И далее — о совместных странствиях по иноматериальным слоям: «Он мне показывал Агр. Ни солнца, ни звезд там нет, небо черно, как плотный свод, но некоторые предметы и здания светятся сами собой — все одним цветом, отдаленно напоминающим наш багровый. Я уже два раза описывал этот слой; во второй раз — в четвертой части этой книги; снова напоминать этот жуткий ландшафт мне кажется излишним. Важно отметить только, что не случайно мой вожатый показывал мне именно Агр: это был тот слой, в котором он пребывал довольно долгое время после поднятия его из Дуггура. Избавление принес ему Рыцарь — монах (Владимир Соловьев. — Л. Б.), и теперь все, подлежащее искуплению, уже искуплено. Испепеленное подземным пламенем лицо его начинает превращаться в просветленный лик. За истекшие с той поры несколько лет он вступил уже в Синклит России».
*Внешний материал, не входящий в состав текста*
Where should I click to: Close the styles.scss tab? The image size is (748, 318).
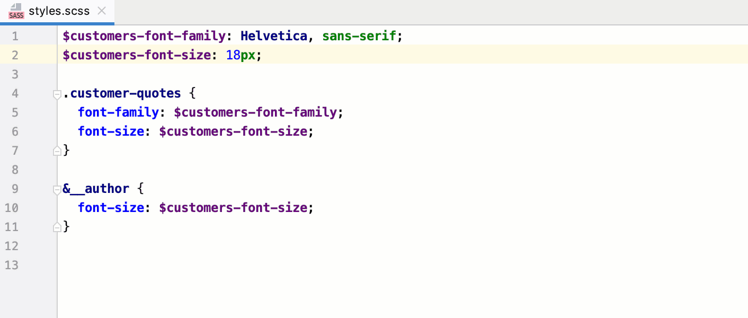[x=101, y=10]
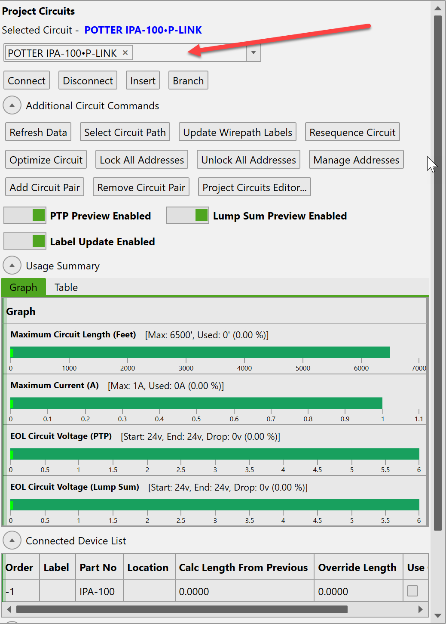Check the Use checkbox for IPA-100 row
The height and width of the screenshot is (624, 446).
click(412, 591)
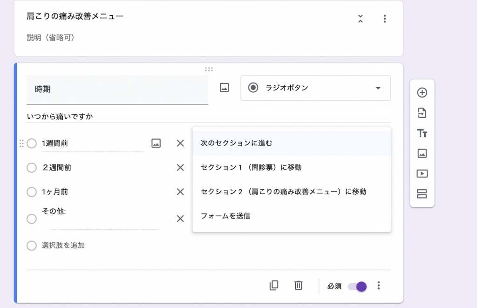Select the ２週間前 radio option
477x308 pixels.
click(x=32, y=168)
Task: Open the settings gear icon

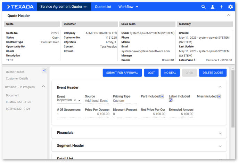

«Я видел его летом и осенью…» Легкая оторопь берет от этой фразы, приоткрывающей дверцу туда, где начинается индивидуальный и неповторимый мистический опыт Даниила Андреева. Данные этого опыта упорядочены, осмыслены и точно датированы: летом и осенью… Далее следует описание иноматериально- го слоя, который мы могли бы назвать одним из кругов ада, но нам дается более точное название — Агр. Принять ли его или отвергнуть? Вспомним вопросы, которые мы себе задавали: вдохновение, диалог с подсознанием, наваждение? Но если все же мистический опыт, тогда да, принять. Во всяком случае, признать, что панорама «обителей в доме Отца» открывается грандиозная, ведь Агр для нас — только начало…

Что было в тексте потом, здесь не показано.